It’s the big mistake of our industry," Maurice Lévy says passionately. "The earlier that we get out of this system, the better. It’s wrong for the advertisers and it’s wrong for us. It’s not giving us headroom to invest."
The subject that has provoked this outburst is the thorny issue of how agencies get paid. In particular, the existing model of creative agencies being paid for their time rather than ideas.
Publicis Groupe’s chief executive was speaking with Campaign after the release of the company’s full-year results, which show that revenues in the UK fell by 4.4 per cent.
It is a result Lévy claims is actually "better than expected" and the consequence of a restructure at Razorfish and much-needed management changes at Publicis Worldwide’s UK arm.
It is no secret that the market has been tough for both clients and agencies in the past few years, with clients under pressure to cut costs and agencies feeling the squeeze. The latest IPA Bellwether report showed that the proportion of marketing directors who were planning to increase their budgets had slowed to a three-year low at the end of 2015.
Changes at the world’s two biggest advertisers are indicative of the wider problem. Procter & Gamble has embarked on a drive to cut up to $500 million from its marketing budget and reduce the number of agencies with which it works. Unilever has become the latest to adopt "zero-based budgeting" – an approach that requires all expenses to be justified for each new period and, if poorly applied, could be harmful for agencies and their long-term relationships with clients.
Cost-cutting was also a factor behind last summer’s "Mediapalooza", in which $30 billion of media money from clients including Coca-Cola, Fox and Visa went up for review.
"I have never seen a war on price like the one we have seen during the Mediapalooza," Lévy admits. "It’s just incredible. Clearly, we have reached a peak."
Ratcheting up the pressure on agencies is the Association of National Advertisers’ investigation into media rebates and transparency issues in the US.
Lévy believes the investigation is something to be approached with caution but adds: "As far as we are concerned, we feel extremely comfortable. We don’t consider that we have any issue based on the rules that we have. We are transparent on everything including on programmatic."
In such a cloudy climate, how can agencies avoid a race to the bottom?
One of the most damaging restraints for creative agencies is being paid by hours spent rather than value created. Lévy argues that accepting this payment system was "the big mistake of our industry" because it means agencies are not properly rewarded for their contribution. It also leads to difficult fee negotiations where clients can quibble over the number of hours they need and how much agency employees are paid.
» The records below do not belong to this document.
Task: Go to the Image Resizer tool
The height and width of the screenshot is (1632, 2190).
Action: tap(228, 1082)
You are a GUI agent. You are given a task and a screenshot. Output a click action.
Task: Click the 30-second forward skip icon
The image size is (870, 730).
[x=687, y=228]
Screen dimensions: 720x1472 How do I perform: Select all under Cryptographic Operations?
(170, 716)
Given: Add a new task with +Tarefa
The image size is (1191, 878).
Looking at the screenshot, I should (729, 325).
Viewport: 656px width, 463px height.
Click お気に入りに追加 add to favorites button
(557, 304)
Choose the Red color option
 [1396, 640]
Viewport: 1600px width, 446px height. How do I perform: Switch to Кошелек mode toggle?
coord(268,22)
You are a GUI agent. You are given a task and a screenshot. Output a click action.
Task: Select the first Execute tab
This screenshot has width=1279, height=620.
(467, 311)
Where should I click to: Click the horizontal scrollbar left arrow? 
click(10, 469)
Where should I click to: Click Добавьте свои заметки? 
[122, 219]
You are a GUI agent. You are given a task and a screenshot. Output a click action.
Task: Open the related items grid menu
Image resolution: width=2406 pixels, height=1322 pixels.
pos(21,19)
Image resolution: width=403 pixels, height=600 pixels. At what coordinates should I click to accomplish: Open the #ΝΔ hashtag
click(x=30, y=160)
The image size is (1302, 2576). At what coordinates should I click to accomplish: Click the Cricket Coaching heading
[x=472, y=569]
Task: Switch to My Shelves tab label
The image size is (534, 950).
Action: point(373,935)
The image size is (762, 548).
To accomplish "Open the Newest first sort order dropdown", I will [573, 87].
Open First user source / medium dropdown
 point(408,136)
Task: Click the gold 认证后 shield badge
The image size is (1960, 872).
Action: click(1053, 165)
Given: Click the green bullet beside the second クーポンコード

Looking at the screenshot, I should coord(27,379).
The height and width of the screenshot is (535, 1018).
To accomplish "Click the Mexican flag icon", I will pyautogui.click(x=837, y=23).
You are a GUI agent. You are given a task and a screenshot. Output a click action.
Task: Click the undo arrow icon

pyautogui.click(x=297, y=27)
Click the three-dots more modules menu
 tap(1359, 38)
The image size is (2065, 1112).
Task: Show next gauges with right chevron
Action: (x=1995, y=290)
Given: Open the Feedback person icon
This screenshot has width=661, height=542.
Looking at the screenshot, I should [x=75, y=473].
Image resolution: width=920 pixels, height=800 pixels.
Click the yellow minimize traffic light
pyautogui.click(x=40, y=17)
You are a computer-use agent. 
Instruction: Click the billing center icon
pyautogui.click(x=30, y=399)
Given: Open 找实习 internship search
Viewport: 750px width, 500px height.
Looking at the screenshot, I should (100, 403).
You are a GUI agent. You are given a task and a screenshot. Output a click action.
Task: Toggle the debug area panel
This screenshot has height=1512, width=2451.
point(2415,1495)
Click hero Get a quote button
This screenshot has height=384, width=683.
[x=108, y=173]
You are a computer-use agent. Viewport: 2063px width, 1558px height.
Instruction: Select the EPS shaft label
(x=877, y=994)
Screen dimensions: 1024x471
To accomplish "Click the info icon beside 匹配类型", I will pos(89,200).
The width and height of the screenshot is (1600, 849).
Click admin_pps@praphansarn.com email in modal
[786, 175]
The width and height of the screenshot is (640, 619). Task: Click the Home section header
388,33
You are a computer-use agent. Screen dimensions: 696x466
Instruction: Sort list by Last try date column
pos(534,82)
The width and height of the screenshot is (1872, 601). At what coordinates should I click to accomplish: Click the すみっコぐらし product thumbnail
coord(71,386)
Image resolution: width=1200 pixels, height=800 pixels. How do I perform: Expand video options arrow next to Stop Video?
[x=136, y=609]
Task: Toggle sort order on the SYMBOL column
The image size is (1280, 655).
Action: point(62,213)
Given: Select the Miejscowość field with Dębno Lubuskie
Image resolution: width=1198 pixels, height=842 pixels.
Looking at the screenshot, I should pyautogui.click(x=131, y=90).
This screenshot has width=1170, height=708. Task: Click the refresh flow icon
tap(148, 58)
"It’s the wrong approach because you are considering that the value of what we bring is limited to the number of hours that we spend," he points out. "The idea and the value we bring to a brand is something that cannot be measured by hours."
Lévy argues that advertising is an industry where people’s creativity should be nurtured – people should be given the possibility to spend time in museums, cinema, theatres. Adland also needs to invest in the development of younger talent.
"On top of the hourly fees, we are asked to limit our corporate costs – for example, the cost of head office. We are doing a lot," he insists. "The advertisers are doing a disservice to our industry. They are not helping us to help them in the future.
"It’s a very wrong approach. I was always against it but I had to follow the leaders – I have no choice. It’s one of my biggest frustrations."
Of course, charging for output rather than input is a better business model for agencies, but it is not so easy putting that into practice.
But Lévy believes a change will benefit both clients and agencies.
The first thing is to end the US investigation positively: "Then we have a clean slate and can start all over again with a relationship based on trust and confidence."
Lévy thinks advertisers and agencies should sit down together and come to an agreement that is good for the industry as a whole – one where agencies are compensated fairly on flat fees and clients pay a licence to use an agency’s ideas. In return, clients will get the most from their "trusted partners" to help them build their brands and fuel growth.
"We need to invest in our businesses. That is fundamentally in the interest of advertisers. The way some advertisers are behaving is just a big mistake. They will suffer from the backlash of this in a few years’ time," Lévy says. "It’s better to sit down now, revisit how we are operating and build a new type of relationship."
Surely even Lévy’s rivals would not disagree with that.
"I think politically and from a European dream, it will be a waste to see the UK leaving Europe. I do sincerely hope we will still be cousins and we will not need to shut down the Channel."
A possible acquisition of Cheil
"We have a policy – it is a cliché – that we don’t comment on rumour or speculation. We have conversations with Samsung about what avenues we can explore to have a service that is more integrated between Cheil and ourselves. This is something that has been discussed for many years. Clearly, there are some interesting avenues to look at."